Zamboanga City, Negros Occidental and Batangas are currently experiencing the effects of the El Niño phenomenon, based on data from the Philippine Atmospheric, Geophysical, and Astronomical Services Administration (PAGASA).
PAGASA meteorologist Rodel Inclan mentioned that they are examining two weather models that could impact the weather in Zamboanga in the upcoming months. The first scenario suggests the continuation of warm weather until February, while the second model indicates the possibility of drought persisting until May.
Anticipated by the end of May is a neutral weather condition preceding the commencement of the rainy season.
Inclan highlighted that despite the occurrence of rainfall in the city, the recorded volume by PAGASA remains below the usual levels.
Due to diminishing water levels in the Dumalon River, the Zamboanga City Water District is presently enforcing water rationing in the central and western areas of the city.
Meanwhile, some sugar-producing areas in the country also felt the effects of El Niño.
As reported by Bernadette Reyes on Unang Balita on Wednesday, January 24, the Sugar Regulatory Administration (SRA) stated that sugar plantations in Kabankalan City, Negros Occidental, and Batangas are among the affected areas.
Due to this, the production of sugar has decreased.
The SRA reported a preliminary estimate indicating a decline in sugar production from the initial target of 1.850 million metric tons to 1.750 million metric tons. This marks a reduction of over 100,000 metric tons.
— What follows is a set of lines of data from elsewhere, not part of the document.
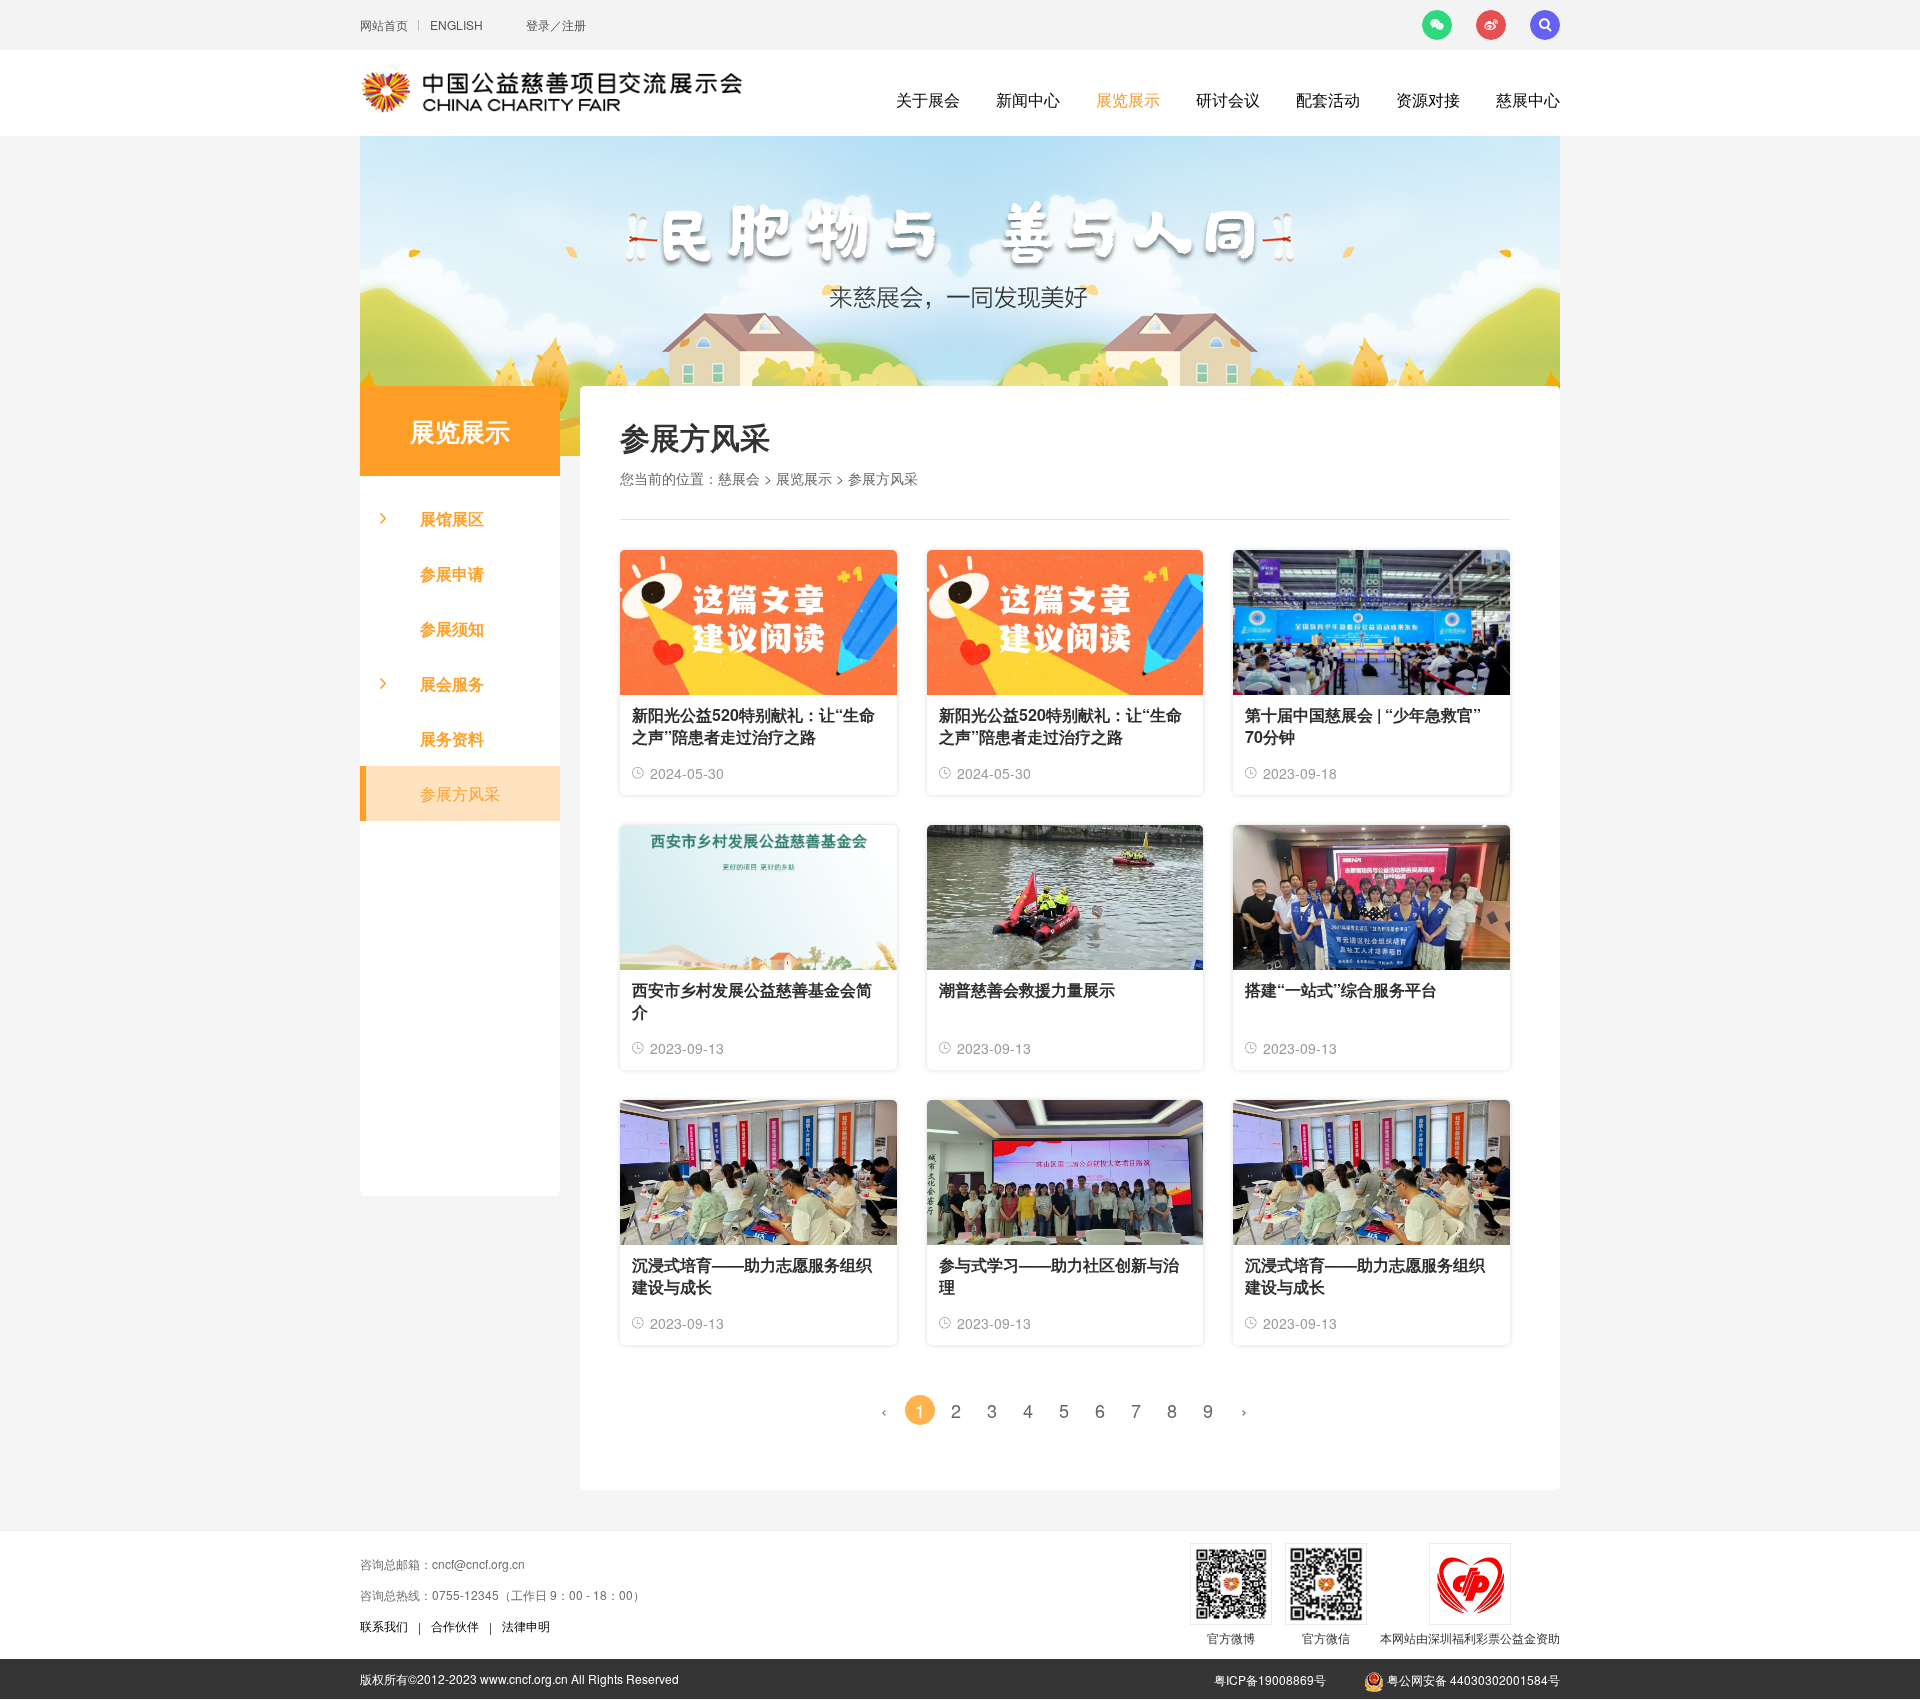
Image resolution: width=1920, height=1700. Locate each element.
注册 (574, 24)
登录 (538, 24)
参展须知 (452, 628)
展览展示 (1128, 99)
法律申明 (526, 1625)
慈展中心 (1528, 99)
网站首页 (384, 24)
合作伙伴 (455, 1625)
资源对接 (1428, 99)
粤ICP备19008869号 (1270, 1679)
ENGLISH (456, 24)
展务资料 (452, 738)
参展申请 (452, 573)
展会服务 (452, 683)
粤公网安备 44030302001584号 (1472, 1679)
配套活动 (1328, 99)
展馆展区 (452, 518)
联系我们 (384, 1625)
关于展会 (928, 99)
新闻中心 (1028, 99)
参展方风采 (460, 793)
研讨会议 (1228, 99)
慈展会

“Sometimes 20 to 30% or even more decrease… ‘Yung progressive farmers natin sa Negros, everyone has been complaining of a drop. In Batangas, the same thing. So this is all related to weather,” SRA Administrator Pablo Luis Azcona said.
If only there were enough water, sugar cane plants would thrive, the United Sugar Producers Federation of the Philippines (UNIFED) said.
“Ang effect nitong drought will be next crop year. Starting September of this year all the way to 2025, doon natin maramdaman na short na naman tayo,” UNIFED president Manuel Lamata said.